O que brothers e sisters comentam e vivem, claro, não vem de hoje: essas relações que ultrapassam a monogamia são a grosso modo frutos da revolução sexual trazida pela popularização da pílula anticoncepcional nos anos 60, diz a escritora. São formas alternativas de pensar uma organização mais tradicional da vida que, no geral, tem raízes no avanço do cristianismo e do conceito da propriedade privada na era moderna, que jogaram uma dimensão moral e econômica (vide a herança, os dotes e testamentos) à vida amorosa.

Para a escritora, há ainda um recorte de gênero. Em sua experiência, são as Alines e não os Manoéis que dominam o assunto. “Quem é que propõe mais a abertura das relações são as mulheres", comenta Regina, que diz usar de base as 50 ou 80 mensagens diárias de casais por redes sociais, e o trabalho no consultório.

Além da relação aberta (que prevê um casal como núcleo, com ambas as partes procurando outros parceiros, juntas ou não), há outras formas, como o trisal, no qual um trio se relaciona entre si, e o poliamor, mais amplo.

A lei brasileira trabalha com o princípio da monogamia desde a decisão do Supremo Tribunal Federal (STF) no fim de 2020. Ou seja: o arranjo de pessoas capaz de se casar em cartório, dividir bens e exigir pensões é sempre uma dupla, ainda que a lei se abra para a possibilidade de famílias com mais de um pai ou mãe.
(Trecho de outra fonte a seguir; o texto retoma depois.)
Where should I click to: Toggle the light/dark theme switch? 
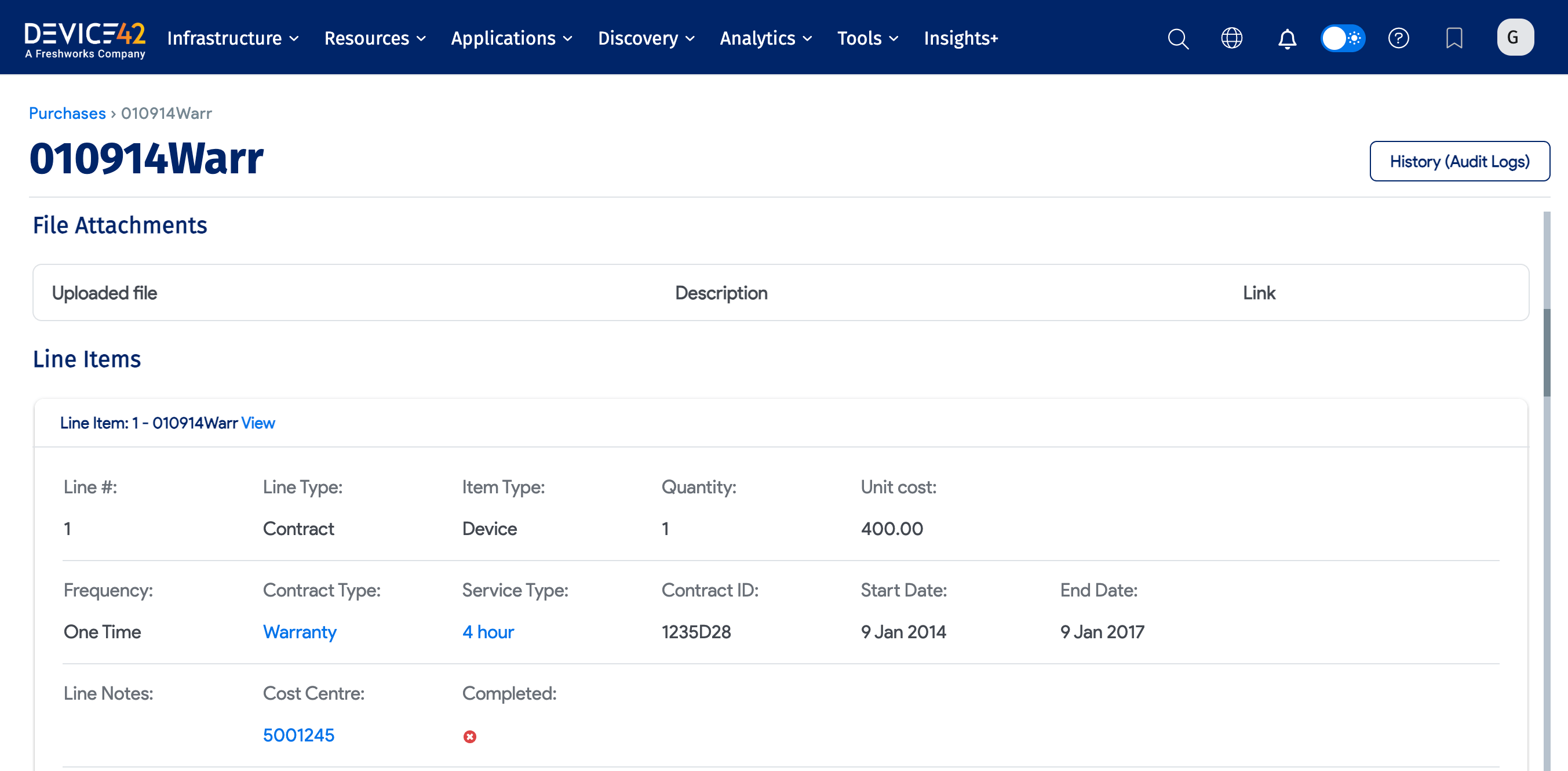[x=1342, y=38]
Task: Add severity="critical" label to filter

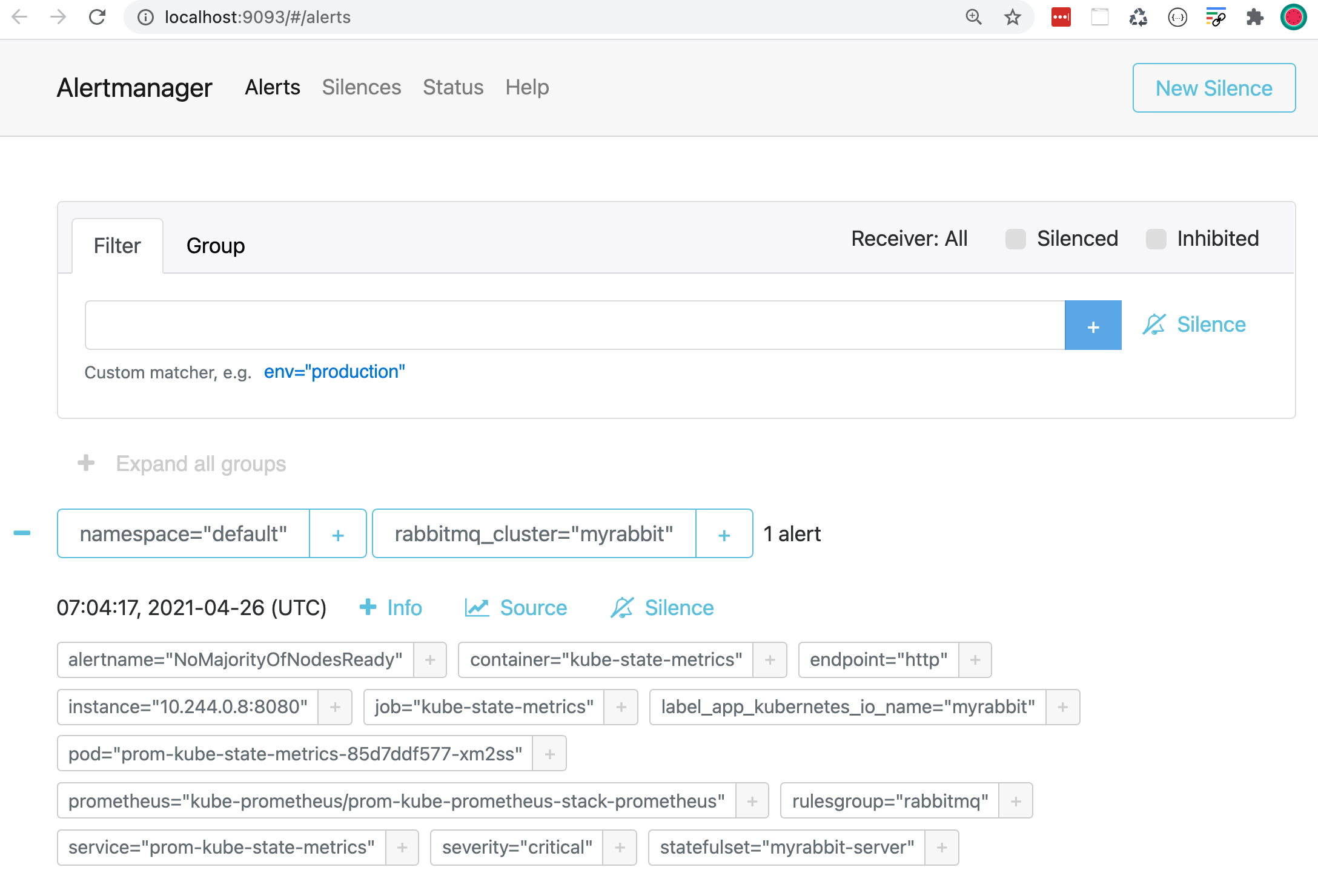Action: click(x=620, y=848)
Antes da decisão recente, casais não-monogâmicos encontravam respaldo para resolverem disputas ou entrar em acordos em um cenário sem normas prontas e definidas.

“Como você separava um poliamor de um adultério, que foi crime por muitos anos? A base era basicamente boa fé", lembra Marina Borges, advogada familiarista. "Se eu fico com um cara que é casado, não sei que ele é casado, mas construo uma vida com ele, eu teria direito”, comenta. A advogada cita ser comum casos de duas pessoas se casando oficialmente, mas se juntando a outras em caráter de uniões estáveis (ou seja, relações públicas com o intuito de constituir família).

"Com o entendimento do STF as relações paralelas passaram a ser vistas como concubinato e aí não eram mais família", explica.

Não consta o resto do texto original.